AGM decisions

Annual General Meeting

Kemira Oyj’s Annual General Meeting, held on March 21, 2012, confirmed a dividend of EUR 0.53 per share for 2011. The dividend was paid out on April 2, 2012.

The AGM authorized the Board of Directors to decide upon repurchase of a maximum of 4,500,000 company's own shares. Shares will be repurchased by using unrestricted equity either through a tender offer with equal terms to all shareholders at a price determined by the Board of Directors or otherwise than in proportion to the existing shareholdings of the company’s shareholders in public trading on the NASDAQ OMX Helsinki Ltd (the “Helsinki Stock Exchange”) at the market price quoted at the time of the repurchase. The price paid for the shares repurchased through a tender offer under the authorization shall be based on the market price of the company’s shares in public trading. The minimum price to be paid would be the lowest market price of the share quoted in public trading during the authorization period and the maximum price the highest market price quoted during the authorization period.

Shares shall be acquired and paid for in accordance with the Rules of the Helsinki Stock Exchange and Euroclear Finland Ltd. Shares may be repurchased to be used in implementing or financing mergers and acquisitions, developing the company’s capital structure, improving the liquidity of the company’s shares or to be used for the payment of the annual fee payable to the members of the Board of Directors or implementing the company’s share-based incentive plans. In order to realize the aforementioned purposes, the shares acquired may be retained, transferred further or cancelled by the company. The Board of Directors will decide upon other terms related to share repurchases. The share repurchase authorization is valid until the end of the next Annual General Meeting. The Board had not exercised its authorization by December 31, 2012.

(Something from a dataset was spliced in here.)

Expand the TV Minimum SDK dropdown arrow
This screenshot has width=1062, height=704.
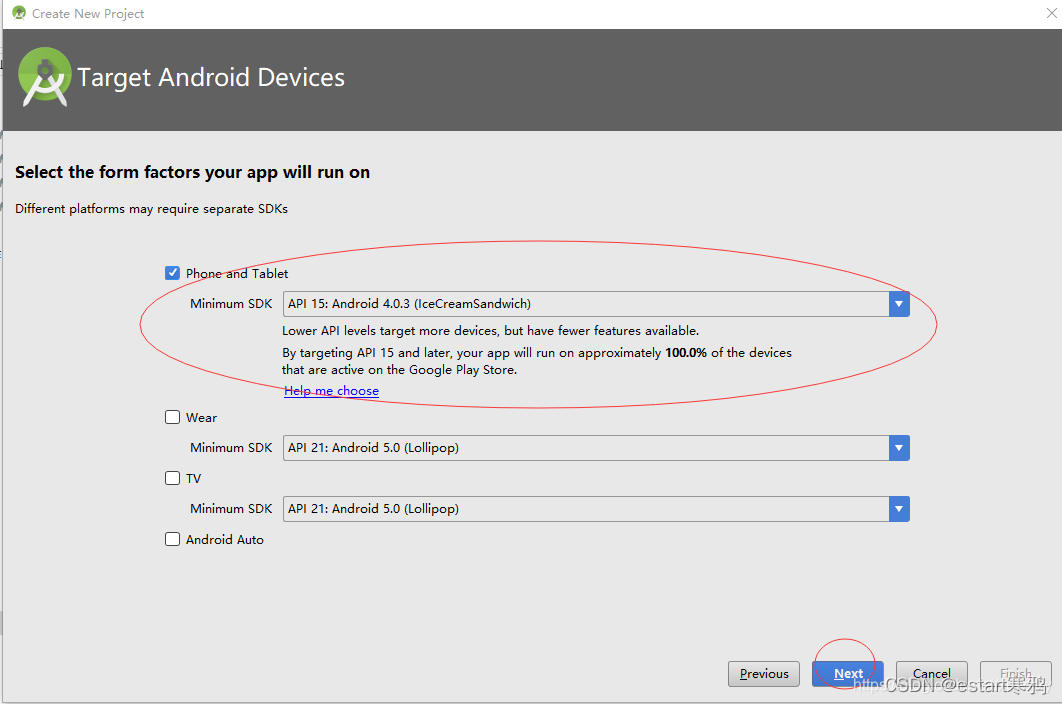(899, 509)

The AGM authorized the Board of Directors to decide to issue a maximum of 15,600,000 new shares and/or transfer a maximum of 7,800,000 company's own shares held by the company. The new shares may be issued and the company’s own shares held by the company may be transferred either for consideration or without consideration. The new shares may be issued and the company's own shares held by the company may be transferred to the company’s shareholders in proportion to their current shareholdings in the company, or by disapplying the shareholders’ pre-emption right, through a directed share issue, if the company has a weighty financial reason to do so, such as financing or implementing mergers and acquisitions, developing the capital structure of the company, improving the liquidity of the company’s shares or if this is justified for the payment of the annual fee payable to the members of the Board of Directors or implementing the company’s share-based incentive plans. The directed share issue may be carried out without consideration only in connection with the implementation of the company’s share-based incentive plan. The subscription price of new shares shall be recorded to the invested unrestricted equity reserves. The consideration payable for company's own shares shall be recorded to the invested unrestricted equity reserves. The Board of Directors will decide upon other terms related to the share issues. The share issue authorization is valid until May 31, 2013. Based on the decision of the Annual General Meeting of Kemira Oyj on March 21, 2012, Kemira Oyj has transferred 10,891 shares to the members of the Board of Directors as part of remuneration of the Board.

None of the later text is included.